On June 1, health workers in New South Wales will be required to have a flu vaccination if they work in high-risk clinical areas, such as wards for neonatal care, transplants and cancer. Otherwise staff are required to wear surgical masks during the flu season or risk being redeployed.
NSW is the only state to make flu vaccination mandatory for some health workers. It aims to protect vulnerable patients and the health system from another disastrous flu season like in 2017. While the federal government has told aged care providers they must offer the flu vaccine to their staff this winter, there is no requirement for staff to accept the vaccine.
Despite the numerous campaigns promoting the flu vaccine to Australian health workers, uptake has been documented to range from only 16-60%, with an even lower rate reported among aged-care workers.

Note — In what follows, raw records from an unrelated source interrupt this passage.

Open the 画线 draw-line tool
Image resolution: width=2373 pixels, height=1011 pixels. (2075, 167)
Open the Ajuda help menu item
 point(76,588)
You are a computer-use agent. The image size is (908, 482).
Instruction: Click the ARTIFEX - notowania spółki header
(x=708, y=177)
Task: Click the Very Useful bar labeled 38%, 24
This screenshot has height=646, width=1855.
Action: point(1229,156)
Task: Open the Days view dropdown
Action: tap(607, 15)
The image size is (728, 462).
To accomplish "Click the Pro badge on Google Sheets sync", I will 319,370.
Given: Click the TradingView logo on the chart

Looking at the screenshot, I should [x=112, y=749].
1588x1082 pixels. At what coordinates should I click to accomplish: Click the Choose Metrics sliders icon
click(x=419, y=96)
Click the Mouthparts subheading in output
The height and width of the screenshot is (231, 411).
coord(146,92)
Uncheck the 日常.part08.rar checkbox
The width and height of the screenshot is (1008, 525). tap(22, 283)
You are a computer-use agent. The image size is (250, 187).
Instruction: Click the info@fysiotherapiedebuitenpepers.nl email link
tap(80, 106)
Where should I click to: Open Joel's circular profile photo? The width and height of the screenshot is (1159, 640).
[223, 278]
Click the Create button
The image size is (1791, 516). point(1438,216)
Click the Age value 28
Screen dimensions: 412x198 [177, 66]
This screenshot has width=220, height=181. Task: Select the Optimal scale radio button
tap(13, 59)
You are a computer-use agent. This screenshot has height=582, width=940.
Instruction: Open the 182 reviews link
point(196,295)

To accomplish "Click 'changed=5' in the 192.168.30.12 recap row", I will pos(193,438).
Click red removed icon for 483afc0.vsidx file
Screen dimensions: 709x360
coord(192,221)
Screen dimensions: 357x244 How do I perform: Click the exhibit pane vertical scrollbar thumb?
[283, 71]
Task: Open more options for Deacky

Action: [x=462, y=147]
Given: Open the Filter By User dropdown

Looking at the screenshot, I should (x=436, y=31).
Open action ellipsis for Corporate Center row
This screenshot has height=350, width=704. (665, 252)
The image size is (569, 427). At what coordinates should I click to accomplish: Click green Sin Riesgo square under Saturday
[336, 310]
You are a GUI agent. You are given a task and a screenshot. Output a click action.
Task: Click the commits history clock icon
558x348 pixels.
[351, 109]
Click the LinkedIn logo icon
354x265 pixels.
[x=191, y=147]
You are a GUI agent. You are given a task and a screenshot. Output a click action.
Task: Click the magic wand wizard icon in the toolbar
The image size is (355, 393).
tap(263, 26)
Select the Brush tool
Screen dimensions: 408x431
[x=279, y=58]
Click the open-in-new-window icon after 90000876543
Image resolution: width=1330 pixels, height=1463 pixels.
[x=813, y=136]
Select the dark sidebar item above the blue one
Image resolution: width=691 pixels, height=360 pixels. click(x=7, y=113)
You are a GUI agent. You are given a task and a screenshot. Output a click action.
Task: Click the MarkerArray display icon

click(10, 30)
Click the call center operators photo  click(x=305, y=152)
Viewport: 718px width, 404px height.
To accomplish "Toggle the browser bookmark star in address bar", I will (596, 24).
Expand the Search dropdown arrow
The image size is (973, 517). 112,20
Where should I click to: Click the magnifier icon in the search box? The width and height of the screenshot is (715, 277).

The most effective way to improve vaccination rates among health workers is to make it mandatory. State, territory and Commonwealth governments should consider making the flu shot mandatory for all health workers in high-risk clinical areas and aged care facilities.
Why health workers need to be vaccinated
For most of us, vaccination is for individual protection. In the case of those caring for sick and vulnerable people such as children and the elderly, vaccination protects others from devastating illness, complications and even death.
Hospitals and aged care facilities can experience explosive outbreaks of influenza. Aged care facilities may have to close their doors to new admissions, which can also have a significant economic impact. It’s also important that staff absenteeism in hospitals is kept low, especially in areas with limited specialist expertise.
Some argue vaccination of health workers is a moral duty, while others state individual freedom of choice is more important than protection of patients.
The use of immunisation mandates for health-care workers is not new in Australia. In most states and territories, staff are required to have vaccines for (or show evidence of protection against) measles, mumps, rubella, diphtheria, tetanus, pertussis, hepatitis B, and varicella (chicken pox).
NSW, for example, introduced mandatory vaccination of health care workers for several vaccines (but not the flu) in 2007. NSW health workers generally accepted this change in policy, with only 4% objecting.
Making the flu shot mandatory, as NSW has done this year, would simply add the the list of vaccinations health workers are required to have.
The evidence suggests it’s worth it; a five-year study in one hospital in the United States showed mandatory hospital policies can raise coverage rates to close to 100%.
Institutions that have implemented a mandatory policy have dramatically reduced employee sick days as well as flu in hospitals, thereby improving patient safety and reducing health care costs.
Staff vaccination programs
Most workplaces run intensive vaccination programs, which may include mass immunisation clinics, mobile carts, posters and email reminders. But in most cases, these programs aren’t successful at boosting vaccination levels above 60%.
Some hospitals have been able to achieve higher vaccination rates in the short term through easy access to vaccines, education, reminders and multiple opportunities for vaccination. But these initiatives require ongoing resources and continual efforts – a one-off vaccination day is not enough.
Read more: Flu vaccine won’t definitely stop you from getting the flu, but it’s more important than you think
The Victorian health system used a slightly different approach in 2014 when it made high rates of flu vaccination a hospital performance target. The government also provided the vaccine free to all Victorian hospitals.
This raised vaccination rates among Victorian hospital staff from 60% to 75% overall (higher in some hospitals). But higher rates may be achieved through mandatory flu vaccination.
But it’s not always the best policy
For each situation, we need to consider the overall risks and benefits of mandatory vaccination, as well as the gains in protection and vaccination coverage.
For infant vaccination, for example, vaccination rates are already at a high baseline of more than 93%. So, the risk of coercive policies may be greater than the relatively small gains achieved by coercive methods. Similar results may be achieved through other methods.
In the case of health and aged-care workers, however, we start with a lower base of vaccine coverage, of 16-60%. Adding financial incentives or disincentives, or making it mandatory, would result in much larger gains in vaccination rates.
Vaccinating health-care workers also has benefits beyond their individual protection: it reduces the risk of their patients contracting influenza and maintains the health workforce capacity. This shifts the balance in favour of mandatory vaccination.